MSC Thesis Project on attribution study of large language models
Scientific writing requires a combination of composing novel statements and linking these with published facts. Modern natural language processing (NLP) systems tend to focus on one or the other of these aspects, but not both. Language models such as GPT2 are good at producing abstractive statements, but what source should be cited as evidence? When applying a large language model like GPT2 or T5 to generate a scientific statement, we are interested in identifying the samples in the training dataset that contribute most to the generation of this statement.
Finding relevant papers for statements that are missing proper citations has been previously addressed as a citation recommendation task. Using the statement text as a query, we can find relevant papers from a paper database using techniques such as embedding-based nearest neighbor search or neural network-based scoring systems. Although this text retrieval scheme is effective, it does not help to answer our previous question, because the retrieved papers are not guaranteed to be the ones most responsible for the generation of the statement.
In this project, we want to address this problem by quantitively analyze which training samples are most responsible for the generating of a specific text. Our idea was inspired in part by the work of Koh and Liang [1] who proposed an influence function that models the impact of a small perturbation of a certain training example on the prediction performance, typically in the classification task. Here we plan to apply this technique to text generation tasks, use the influence function as a measure to score and rank training examples, and finally evaluate the effectiveness of this approach for finding reasonable supporting documents of a generated text.
MSC students will be primarily involved in learning about influence functions, exploring ways to apply influence function techniques to text generation tasks, and finally identifying the most responsible training examples for the generated text, such as generated summaries or citation sentences.
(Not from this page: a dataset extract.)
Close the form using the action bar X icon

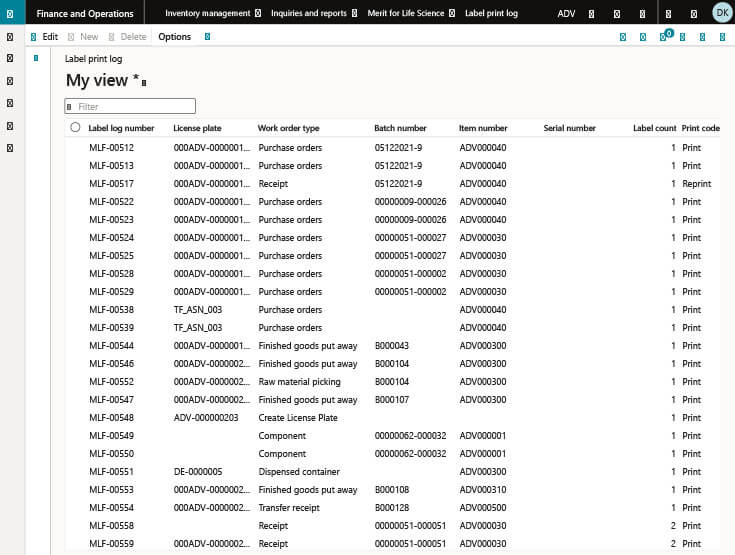click(724, 37)

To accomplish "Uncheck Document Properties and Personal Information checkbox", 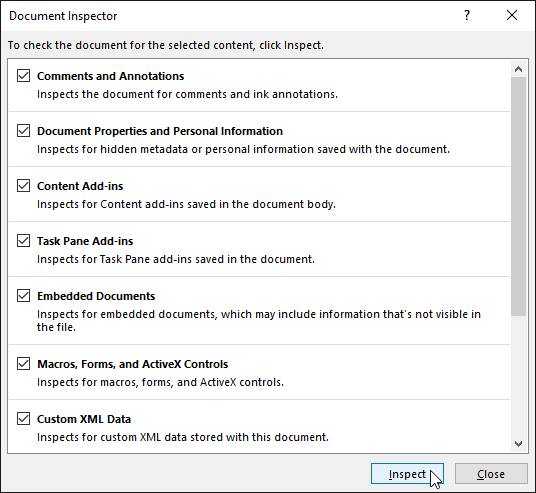I will 23,131.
The ideal candidate for this position has a solid background in machine learning and Python programming, and a strong desire to learn new things. Knowledge of machine learning frameworks such as PyTorch or Tensorflow is certainly a plus.
Keywords: natural language processing, citation recommendation, explainable AI, adversarial attacks, information retrieval.
Contact: Jessica Lam Jia Hong (lamjessica (at) ini.ethz.ch), Nianlong Gu (nianlong (at) ini.ethz.ch), Richard Hahnloser (rich (at) ini.ethz.ch).
References
[1] Koh, Pang Wei, and Percy Liang. "Understanding black-box predictions via influence functions." International conference on machine learning. PMLR, 2017.